Nevada uses one of the most distinctive property-tax systems in the United States. Instead of taxing the full market value of your home, the state taxes the assessed value, which is set at exactly 35% of taxable market value. Clark County then applies a single combined rate expressed in dollars per $100 of assessed value — roughly $3.2782 for the City of Las Vegas in FY 2024-25. On top of that, Nevada caps how much your bill can rise each year, which is why long-held Las Vegas homes often show an effective rate near 0.59% of market value.
How it works
The estimator runs the official Nevada chain entirely in your browser:
Assessed value = Market value x 0.35 Annual tax = (Assessed value / 100) x Combined rate
For a $450,000 home at a combined rate of $3.2782 per $100:
- Assessed value:
$450,000 x 0.35 = $157,500 - Gross annual tax:
($157,500 / 100) x 3.2782 = $5,163.17
Nevada then applies an abatement cap to limit year-over-year increases. If you enter last year’s bill, the tool caps this year’s result at last year’s bill plus 3% (owner-occupied primary residence) or 8% (other property), and flags when the cap kicks in.

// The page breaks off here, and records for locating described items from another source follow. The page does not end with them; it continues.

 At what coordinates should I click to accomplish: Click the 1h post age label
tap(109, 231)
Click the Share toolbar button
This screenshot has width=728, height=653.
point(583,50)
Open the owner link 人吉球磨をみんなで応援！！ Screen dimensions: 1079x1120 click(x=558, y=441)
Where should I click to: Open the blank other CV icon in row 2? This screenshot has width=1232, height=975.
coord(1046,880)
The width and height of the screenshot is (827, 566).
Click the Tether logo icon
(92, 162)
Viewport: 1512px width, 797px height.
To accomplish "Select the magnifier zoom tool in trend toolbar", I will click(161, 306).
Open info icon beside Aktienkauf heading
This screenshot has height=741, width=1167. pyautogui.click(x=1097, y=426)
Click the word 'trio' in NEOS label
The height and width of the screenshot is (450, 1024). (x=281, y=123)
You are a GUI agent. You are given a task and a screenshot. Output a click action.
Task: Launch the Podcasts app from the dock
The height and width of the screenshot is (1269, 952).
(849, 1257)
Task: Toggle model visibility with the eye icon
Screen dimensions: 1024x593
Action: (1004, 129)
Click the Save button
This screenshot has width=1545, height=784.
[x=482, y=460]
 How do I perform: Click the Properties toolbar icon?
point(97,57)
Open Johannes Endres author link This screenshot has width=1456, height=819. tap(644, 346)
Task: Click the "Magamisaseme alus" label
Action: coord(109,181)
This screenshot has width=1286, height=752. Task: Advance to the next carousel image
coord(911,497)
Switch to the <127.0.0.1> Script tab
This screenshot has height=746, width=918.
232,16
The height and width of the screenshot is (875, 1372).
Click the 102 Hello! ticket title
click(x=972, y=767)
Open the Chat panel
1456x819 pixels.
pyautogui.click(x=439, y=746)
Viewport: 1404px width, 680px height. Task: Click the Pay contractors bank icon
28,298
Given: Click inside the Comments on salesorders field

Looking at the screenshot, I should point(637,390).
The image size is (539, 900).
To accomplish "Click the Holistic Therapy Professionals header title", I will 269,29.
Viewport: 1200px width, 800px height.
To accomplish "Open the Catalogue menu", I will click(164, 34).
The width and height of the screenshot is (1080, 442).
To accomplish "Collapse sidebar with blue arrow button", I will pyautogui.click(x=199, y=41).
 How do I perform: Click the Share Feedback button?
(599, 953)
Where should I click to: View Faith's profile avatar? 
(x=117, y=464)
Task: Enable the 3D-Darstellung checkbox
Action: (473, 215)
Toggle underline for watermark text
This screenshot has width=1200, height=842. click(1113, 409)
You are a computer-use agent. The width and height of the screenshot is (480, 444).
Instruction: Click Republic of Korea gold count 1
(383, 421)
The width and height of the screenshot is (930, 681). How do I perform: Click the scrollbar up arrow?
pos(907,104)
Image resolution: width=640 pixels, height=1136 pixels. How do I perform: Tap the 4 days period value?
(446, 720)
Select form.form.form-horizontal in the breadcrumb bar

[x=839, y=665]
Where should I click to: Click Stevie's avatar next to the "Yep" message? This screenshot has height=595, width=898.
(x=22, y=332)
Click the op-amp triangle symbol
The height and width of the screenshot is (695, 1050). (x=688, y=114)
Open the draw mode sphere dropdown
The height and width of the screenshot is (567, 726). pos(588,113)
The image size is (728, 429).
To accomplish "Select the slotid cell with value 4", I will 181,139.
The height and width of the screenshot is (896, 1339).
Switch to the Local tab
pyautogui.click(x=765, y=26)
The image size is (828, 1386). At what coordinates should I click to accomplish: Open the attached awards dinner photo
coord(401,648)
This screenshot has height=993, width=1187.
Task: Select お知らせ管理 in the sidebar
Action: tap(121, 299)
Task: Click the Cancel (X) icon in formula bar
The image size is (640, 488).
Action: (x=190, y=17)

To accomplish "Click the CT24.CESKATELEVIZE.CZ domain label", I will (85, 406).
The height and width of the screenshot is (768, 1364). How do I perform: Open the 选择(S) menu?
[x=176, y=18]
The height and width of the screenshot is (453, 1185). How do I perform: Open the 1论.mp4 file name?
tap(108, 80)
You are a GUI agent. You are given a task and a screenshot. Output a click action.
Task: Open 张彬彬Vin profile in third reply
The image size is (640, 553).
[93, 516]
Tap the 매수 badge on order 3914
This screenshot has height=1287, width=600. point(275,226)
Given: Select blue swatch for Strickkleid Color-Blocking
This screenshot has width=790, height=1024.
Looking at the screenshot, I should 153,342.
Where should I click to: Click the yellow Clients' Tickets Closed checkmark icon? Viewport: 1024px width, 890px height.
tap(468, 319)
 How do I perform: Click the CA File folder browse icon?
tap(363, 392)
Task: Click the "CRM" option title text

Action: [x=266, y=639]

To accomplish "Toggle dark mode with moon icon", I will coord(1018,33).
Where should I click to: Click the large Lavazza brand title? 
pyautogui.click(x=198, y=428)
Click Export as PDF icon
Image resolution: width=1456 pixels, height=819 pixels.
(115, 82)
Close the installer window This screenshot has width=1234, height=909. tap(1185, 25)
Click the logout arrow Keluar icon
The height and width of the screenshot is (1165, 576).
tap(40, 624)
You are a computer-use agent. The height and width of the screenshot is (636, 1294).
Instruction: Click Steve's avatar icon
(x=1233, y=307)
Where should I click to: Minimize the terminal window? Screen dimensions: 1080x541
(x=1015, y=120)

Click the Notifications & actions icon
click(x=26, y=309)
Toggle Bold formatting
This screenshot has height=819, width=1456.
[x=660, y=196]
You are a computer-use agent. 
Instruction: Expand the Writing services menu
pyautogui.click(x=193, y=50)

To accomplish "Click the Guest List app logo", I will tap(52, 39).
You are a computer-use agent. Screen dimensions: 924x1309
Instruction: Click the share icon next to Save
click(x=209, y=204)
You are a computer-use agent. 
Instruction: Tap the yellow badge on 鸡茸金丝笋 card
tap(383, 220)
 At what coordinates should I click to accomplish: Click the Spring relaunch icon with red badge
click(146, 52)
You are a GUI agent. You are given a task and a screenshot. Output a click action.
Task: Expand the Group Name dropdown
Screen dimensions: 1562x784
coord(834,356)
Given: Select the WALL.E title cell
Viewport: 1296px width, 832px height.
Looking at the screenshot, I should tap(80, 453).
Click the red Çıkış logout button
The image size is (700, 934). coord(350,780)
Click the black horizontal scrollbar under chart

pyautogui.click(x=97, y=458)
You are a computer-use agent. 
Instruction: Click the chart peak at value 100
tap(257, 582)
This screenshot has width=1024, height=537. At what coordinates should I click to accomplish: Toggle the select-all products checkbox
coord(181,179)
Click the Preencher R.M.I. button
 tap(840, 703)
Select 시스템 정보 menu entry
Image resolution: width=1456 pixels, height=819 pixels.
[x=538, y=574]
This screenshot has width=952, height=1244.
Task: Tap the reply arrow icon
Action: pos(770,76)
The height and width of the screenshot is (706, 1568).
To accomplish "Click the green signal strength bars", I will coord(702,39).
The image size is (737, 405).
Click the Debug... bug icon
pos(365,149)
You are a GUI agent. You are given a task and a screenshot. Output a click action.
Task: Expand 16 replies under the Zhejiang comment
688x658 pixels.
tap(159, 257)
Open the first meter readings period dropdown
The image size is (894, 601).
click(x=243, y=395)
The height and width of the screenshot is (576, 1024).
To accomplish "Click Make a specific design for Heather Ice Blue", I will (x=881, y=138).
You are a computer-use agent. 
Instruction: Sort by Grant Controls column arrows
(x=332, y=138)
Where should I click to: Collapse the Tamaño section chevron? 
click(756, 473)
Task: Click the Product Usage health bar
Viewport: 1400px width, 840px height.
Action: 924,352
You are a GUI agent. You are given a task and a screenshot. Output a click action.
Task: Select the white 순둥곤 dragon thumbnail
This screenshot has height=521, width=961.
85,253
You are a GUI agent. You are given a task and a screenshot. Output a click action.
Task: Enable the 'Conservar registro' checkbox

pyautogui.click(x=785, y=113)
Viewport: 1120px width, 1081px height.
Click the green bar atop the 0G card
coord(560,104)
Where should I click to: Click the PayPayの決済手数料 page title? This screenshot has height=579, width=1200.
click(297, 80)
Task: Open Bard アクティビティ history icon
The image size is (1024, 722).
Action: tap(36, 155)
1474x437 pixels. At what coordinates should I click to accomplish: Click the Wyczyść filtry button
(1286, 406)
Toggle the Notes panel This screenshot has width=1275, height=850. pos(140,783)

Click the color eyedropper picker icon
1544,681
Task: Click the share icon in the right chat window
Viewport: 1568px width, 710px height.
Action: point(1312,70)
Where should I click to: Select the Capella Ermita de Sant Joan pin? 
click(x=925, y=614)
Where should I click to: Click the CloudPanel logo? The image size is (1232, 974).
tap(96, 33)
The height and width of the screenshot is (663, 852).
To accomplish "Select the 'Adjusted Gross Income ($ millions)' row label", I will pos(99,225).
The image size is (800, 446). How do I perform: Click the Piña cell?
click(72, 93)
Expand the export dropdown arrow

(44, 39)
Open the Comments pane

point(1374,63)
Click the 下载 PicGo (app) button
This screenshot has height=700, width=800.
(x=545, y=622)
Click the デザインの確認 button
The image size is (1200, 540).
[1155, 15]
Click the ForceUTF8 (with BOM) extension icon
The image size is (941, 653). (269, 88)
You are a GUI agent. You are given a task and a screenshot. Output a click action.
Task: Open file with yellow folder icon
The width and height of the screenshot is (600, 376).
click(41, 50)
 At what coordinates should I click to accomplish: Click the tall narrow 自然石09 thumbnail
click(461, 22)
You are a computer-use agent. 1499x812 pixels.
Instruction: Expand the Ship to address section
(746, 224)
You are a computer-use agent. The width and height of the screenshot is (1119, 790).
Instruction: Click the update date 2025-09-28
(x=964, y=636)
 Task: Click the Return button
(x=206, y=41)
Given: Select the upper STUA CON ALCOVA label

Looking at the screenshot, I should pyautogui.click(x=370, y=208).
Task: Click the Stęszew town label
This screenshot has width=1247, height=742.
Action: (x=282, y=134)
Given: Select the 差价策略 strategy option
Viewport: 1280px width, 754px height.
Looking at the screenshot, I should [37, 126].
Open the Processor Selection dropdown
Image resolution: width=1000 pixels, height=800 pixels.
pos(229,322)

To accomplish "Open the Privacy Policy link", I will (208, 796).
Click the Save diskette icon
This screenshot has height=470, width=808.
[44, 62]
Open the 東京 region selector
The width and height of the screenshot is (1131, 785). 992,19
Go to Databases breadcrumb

The 3% cap and the 0.59% effective rate
The gross math above looks high, but the abatement cap compresses real bills over time. A homeowner who has owned for years sees their bill rise by at most 3% annually even as market value climbs much faster. After a decade of appreciation, the bill paid divided by current market value commonly falls to around 0.59% — the figure local agents quote. New buyers reset closer to the unconstrained rate until they accumulate years under the cap.
Notes and example
- Nevada has no general homestead tax exemption — the homestead law only protects equity from creditors.
- The combined rate varies by tax district within Clark County. Unincorporated areas, Henderson, and North Las Vegas use different combined rates; adjust the rate field accordingly.
- This is an estimate. Your county assessor sets the official taxable value, which can differ from a sale price or appraisal. Check the Clark County Assessor at
clarkcountynv.govfor your parcel’s exact assessed value and tax-district rate.
Everything is computed locally — no values leave your browser.